Back in 2010, one of the key members of Ruiner, the hardcore punk band from Baltimore, got married.


This can be trouble for a traveling band, and marriage did indeed draw that member away from the group. Ruiner, and its lead singer, Rob Sullivan, were already a little weary of life on the road after tours for six years that took them all over the world.


Years after beginning some jiu-jitsu training while not on the road, Sullivan suddenly had some normalcy in his life, without the traveling, promotion work and dealing with venue operators.


The Baltimore-area native who had been a good high school wrestler and carpenter when he needed the work, the son of a former cop who has a hard time slowing down himself, was calm.


It didn’t pan out.


“At the time I wanted to live normal for half a second,” Sullivan told MMAjunkie. “That lasted about a month.”


Then Sullivan needed to feed his desire to be involved in something, so he turned back to his martial arts training. He built a career that stands at 5-3 heading into his bout against Jon Vinyard (1-1) on Saturday at Shogun Fights 12 in Baltimore.


Fighting in his hometown, the 31-year-old who spent years touring around Europe, Asia and Australia will try to show the continued improvement of his training that had to progress quickly because he started his career while in his mid-to-late 20s. But as he has done with other parts of his life, Sullivan has thrown himself into it, using the personal and professional organization skills he learned touring with a band to enhance his fighting career.

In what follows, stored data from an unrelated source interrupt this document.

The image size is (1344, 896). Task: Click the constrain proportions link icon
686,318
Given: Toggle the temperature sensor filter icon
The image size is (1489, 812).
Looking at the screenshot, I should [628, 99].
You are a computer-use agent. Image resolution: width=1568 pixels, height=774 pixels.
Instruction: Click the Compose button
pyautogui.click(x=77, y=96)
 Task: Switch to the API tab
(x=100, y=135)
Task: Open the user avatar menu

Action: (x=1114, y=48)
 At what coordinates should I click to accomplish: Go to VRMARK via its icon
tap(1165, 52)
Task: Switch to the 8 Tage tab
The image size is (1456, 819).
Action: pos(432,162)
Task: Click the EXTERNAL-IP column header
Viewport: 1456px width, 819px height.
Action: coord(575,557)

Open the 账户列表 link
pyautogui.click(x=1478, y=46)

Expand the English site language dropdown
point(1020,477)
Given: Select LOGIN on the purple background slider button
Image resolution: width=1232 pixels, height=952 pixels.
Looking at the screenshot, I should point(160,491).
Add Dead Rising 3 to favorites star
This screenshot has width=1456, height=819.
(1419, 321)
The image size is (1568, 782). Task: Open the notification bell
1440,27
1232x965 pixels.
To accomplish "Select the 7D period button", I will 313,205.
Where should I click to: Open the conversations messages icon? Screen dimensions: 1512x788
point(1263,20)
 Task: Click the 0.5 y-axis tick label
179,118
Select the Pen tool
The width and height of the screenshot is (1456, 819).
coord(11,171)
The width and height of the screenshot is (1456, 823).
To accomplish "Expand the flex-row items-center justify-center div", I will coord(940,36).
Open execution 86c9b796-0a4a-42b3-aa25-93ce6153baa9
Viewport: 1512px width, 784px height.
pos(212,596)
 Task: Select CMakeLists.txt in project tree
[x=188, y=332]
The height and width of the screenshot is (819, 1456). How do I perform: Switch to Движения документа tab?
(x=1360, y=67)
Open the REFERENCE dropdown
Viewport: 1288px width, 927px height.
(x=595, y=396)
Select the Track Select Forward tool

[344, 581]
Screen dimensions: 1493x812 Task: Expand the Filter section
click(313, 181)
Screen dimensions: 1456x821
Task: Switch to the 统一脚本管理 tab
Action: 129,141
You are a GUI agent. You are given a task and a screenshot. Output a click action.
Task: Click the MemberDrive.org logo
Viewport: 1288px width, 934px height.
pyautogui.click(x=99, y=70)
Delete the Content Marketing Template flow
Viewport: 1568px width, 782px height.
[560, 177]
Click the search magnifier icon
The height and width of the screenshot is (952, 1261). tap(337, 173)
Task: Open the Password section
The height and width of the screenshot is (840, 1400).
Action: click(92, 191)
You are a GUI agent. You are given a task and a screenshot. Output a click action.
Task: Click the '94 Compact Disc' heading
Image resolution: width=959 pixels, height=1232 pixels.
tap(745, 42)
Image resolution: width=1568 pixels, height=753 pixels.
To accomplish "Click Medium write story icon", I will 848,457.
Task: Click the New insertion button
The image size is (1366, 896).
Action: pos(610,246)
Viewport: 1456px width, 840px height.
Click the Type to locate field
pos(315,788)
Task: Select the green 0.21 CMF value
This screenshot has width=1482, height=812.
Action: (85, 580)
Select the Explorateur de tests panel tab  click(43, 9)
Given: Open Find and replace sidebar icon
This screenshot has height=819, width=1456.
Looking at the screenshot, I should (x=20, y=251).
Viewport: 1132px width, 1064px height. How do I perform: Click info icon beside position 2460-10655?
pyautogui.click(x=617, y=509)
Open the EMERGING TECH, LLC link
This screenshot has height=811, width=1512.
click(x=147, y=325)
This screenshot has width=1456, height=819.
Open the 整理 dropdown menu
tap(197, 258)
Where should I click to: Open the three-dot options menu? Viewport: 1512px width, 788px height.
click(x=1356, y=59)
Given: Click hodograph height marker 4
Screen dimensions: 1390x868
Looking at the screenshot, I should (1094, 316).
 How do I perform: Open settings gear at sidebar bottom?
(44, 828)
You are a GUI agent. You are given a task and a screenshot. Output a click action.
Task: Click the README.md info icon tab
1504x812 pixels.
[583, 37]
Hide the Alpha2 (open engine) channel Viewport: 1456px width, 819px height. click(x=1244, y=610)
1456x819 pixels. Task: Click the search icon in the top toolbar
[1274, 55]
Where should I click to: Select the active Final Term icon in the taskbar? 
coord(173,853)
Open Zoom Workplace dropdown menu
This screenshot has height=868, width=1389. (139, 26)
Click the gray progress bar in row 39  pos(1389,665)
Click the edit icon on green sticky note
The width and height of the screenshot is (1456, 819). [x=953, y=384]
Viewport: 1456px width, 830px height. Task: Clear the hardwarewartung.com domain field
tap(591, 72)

It’s a fighting career whose record he hopes to soon see boost significantly. That can begin on Saturday.


“The idea (while in the band) was to be like a machine,” he said. “Go after it until you hate it. That’s how I do things, and that’s what I’m doing now.”


Touring the world


Sullivan grew up in a blue-collar area just outside of Baltimore called Essex. For many years its main employer was Bethlehem Steel, and the residents took on a tough attitude as a result.


He saw hard work at home. His father worked as a police officer before retiring and pursuing his interest in working as a carpenter. His mother was a school secretary who often worked long hours, as well.


“My father is a workaholic,” he said. “It’s the way I was raised. You can’t complain about how hard you have it, because he’s always been working harder. My mother’s the same way.”


He kept that attitude early in his teenage years when he found two interests that would stay with him: music and wrestling. He competed in high school, and he pursued his interest in music by joining a series of bands.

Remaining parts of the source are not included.